Task goal: Every line from the line containing "The height and width of the screenshot is (450, 824)." through the end of the data is to be reproduced exactly, excluding pictures.

————————

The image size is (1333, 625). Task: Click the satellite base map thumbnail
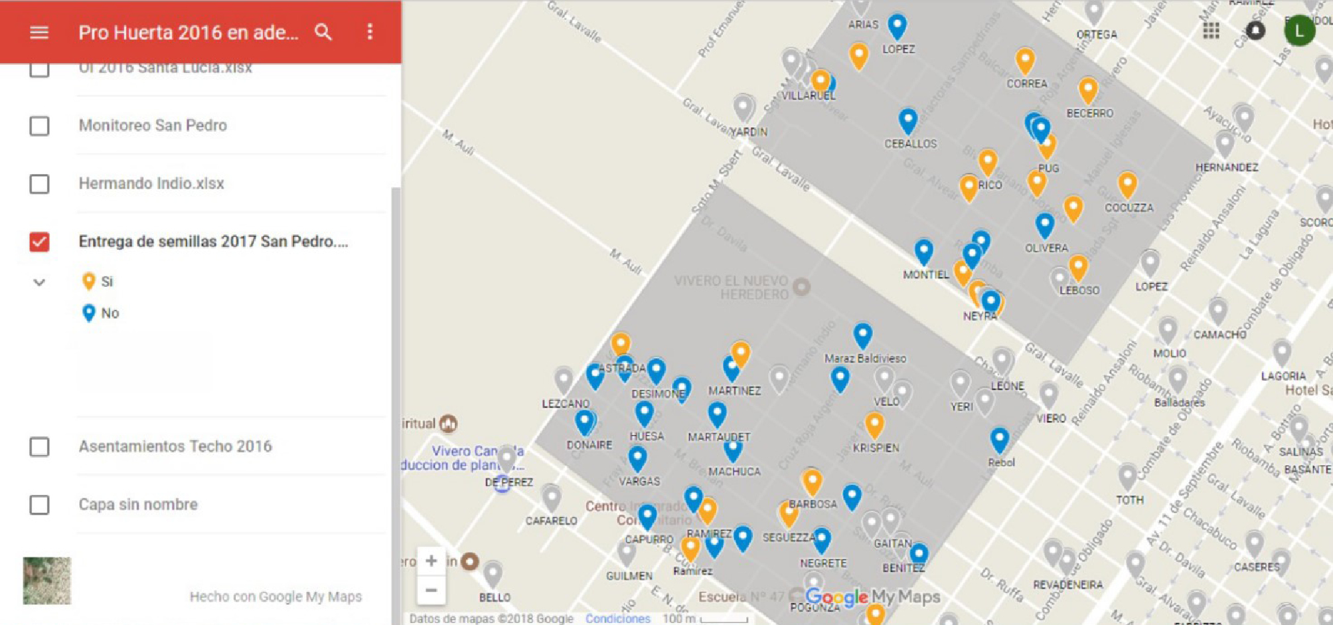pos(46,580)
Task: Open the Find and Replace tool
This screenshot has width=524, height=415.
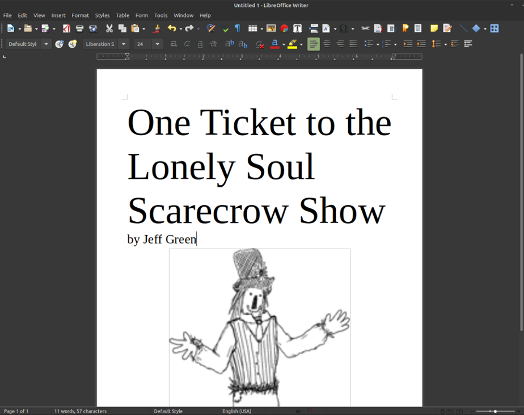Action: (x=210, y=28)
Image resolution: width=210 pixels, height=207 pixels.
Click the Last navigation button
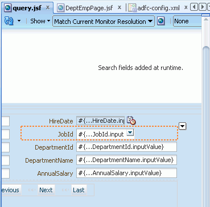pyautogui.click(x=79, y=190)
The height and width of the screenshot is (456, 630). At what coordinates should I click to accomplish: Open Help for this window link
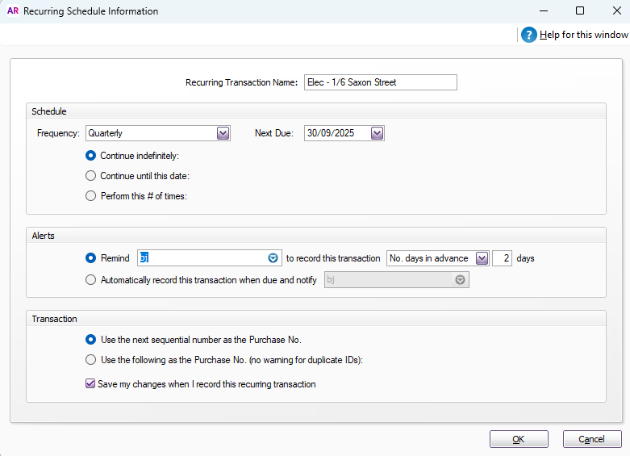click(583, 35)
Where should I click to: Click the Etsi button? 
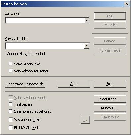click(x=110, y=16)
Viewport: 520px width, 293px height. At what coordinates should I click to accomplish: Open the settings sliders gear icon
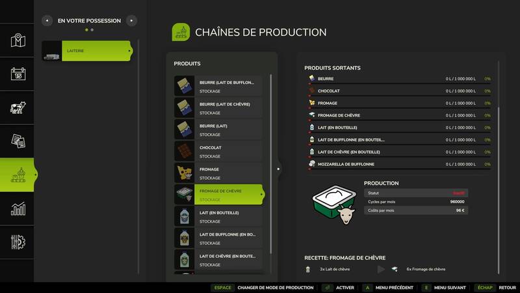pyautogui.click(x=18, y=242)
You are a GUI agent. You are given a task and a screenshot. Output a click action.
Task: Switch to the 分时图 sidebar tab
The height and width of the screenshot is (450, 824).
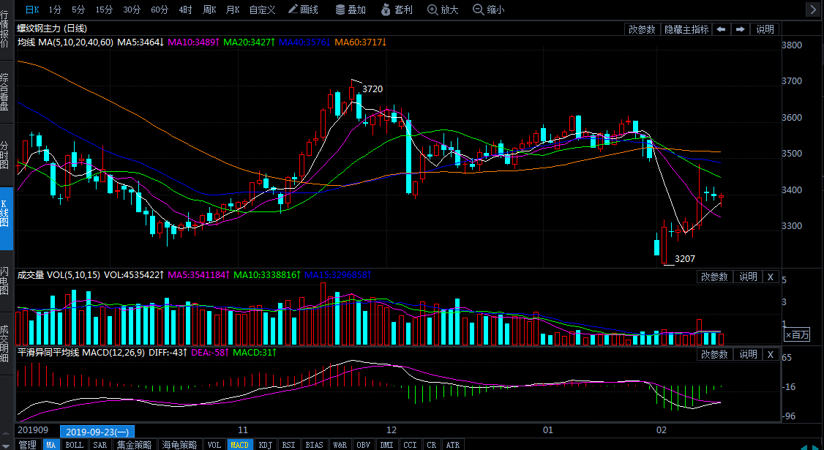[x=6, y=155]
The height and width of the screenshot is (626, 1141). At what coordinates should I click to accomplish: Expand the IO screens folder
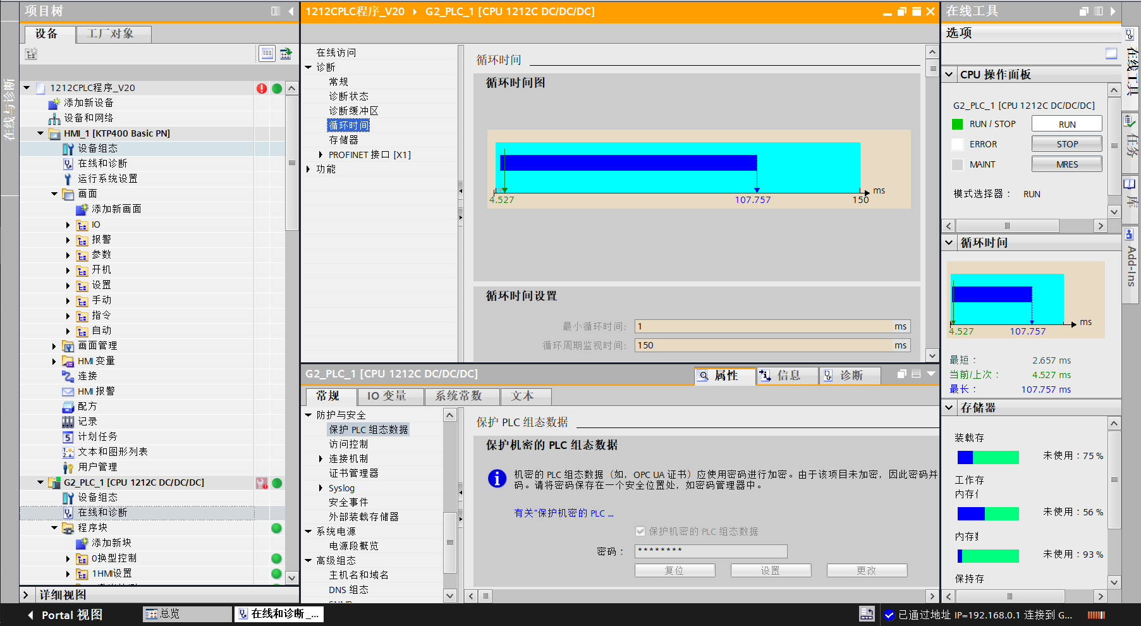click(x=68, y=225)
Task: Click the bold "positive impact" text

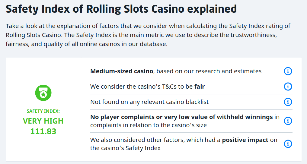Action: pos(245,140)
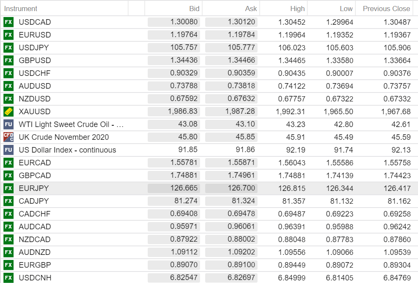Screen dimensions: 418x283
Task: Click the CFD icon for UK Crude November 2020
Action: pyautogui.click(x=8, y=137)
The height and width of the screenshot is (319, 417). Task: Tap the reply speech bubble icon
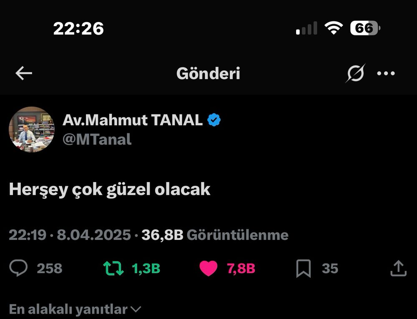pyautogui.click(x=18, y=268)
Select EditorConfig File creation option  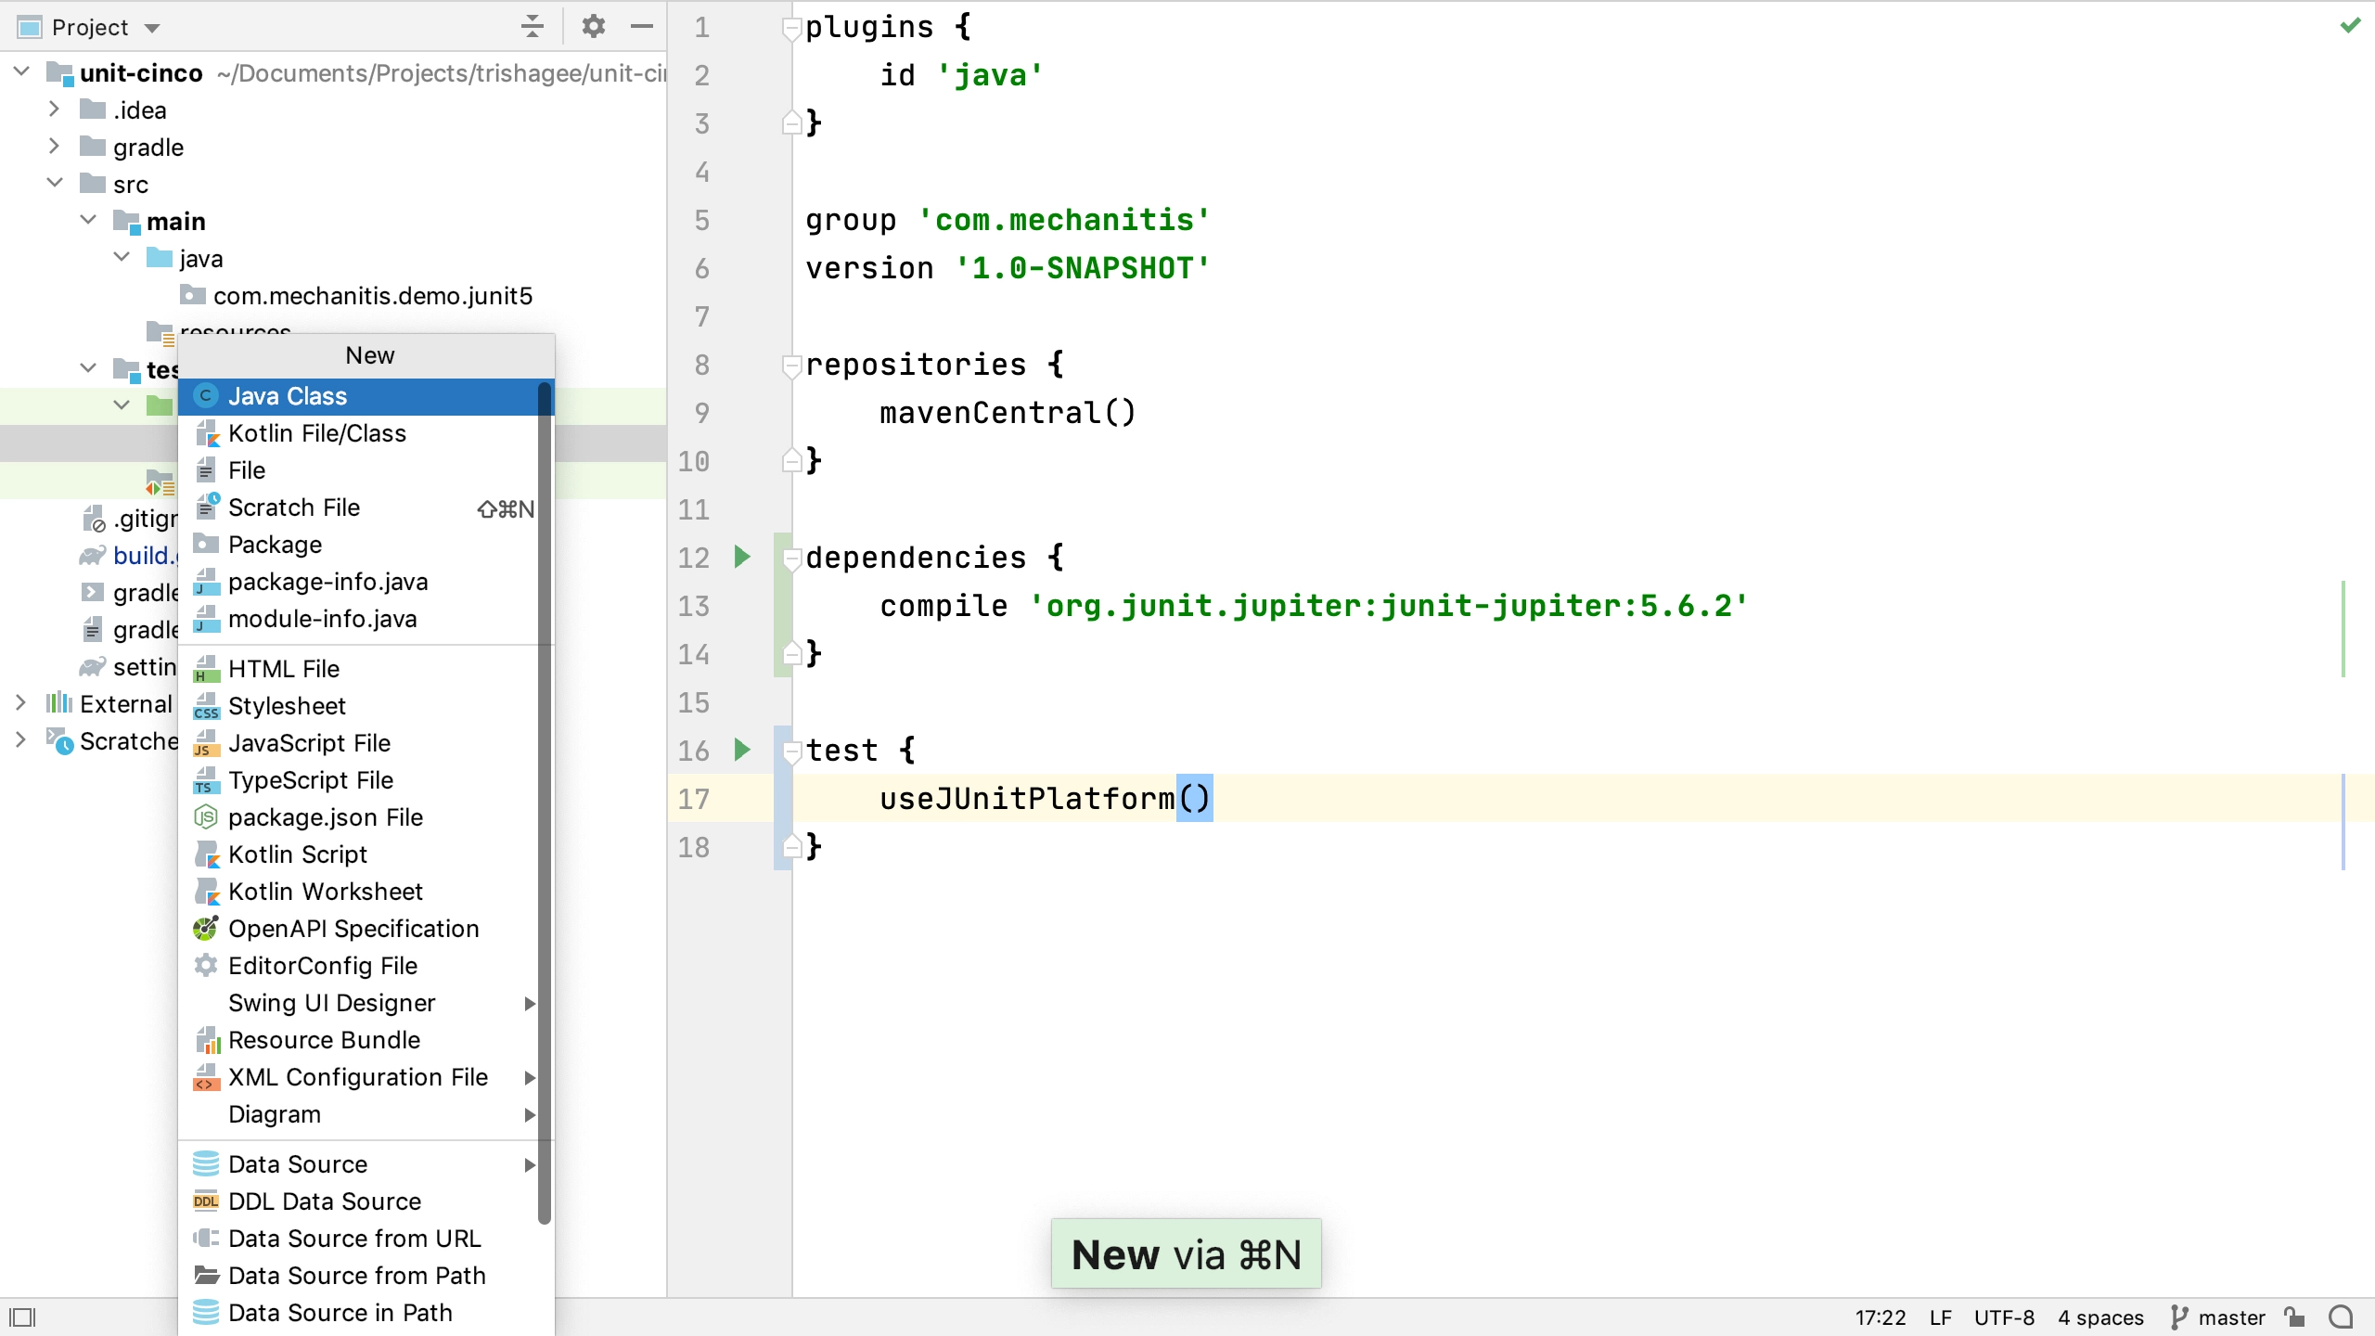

————————

Answer box:
The height and width of the screenshot is (450, 824).
[x=6, y=155]
The height and width of the screenshot is (626, 1141). At what coordinates should I click to accomplish: Expand the IO screens folder
click(x=68, y=225)
Task: Click the bold "positive impact" text

Action: pos(245,140)
Screen dimensions: 418x283
Task: Click the CFD icon for UK Crude November 2020
Action: pyautogui.click(x=8, y=137)
The height and width of the screenshot is (319, 417). Task: Tap the reply speech bubble icon
pyautogui.click(x=18, y=268)
Select EditorConfig File creation option  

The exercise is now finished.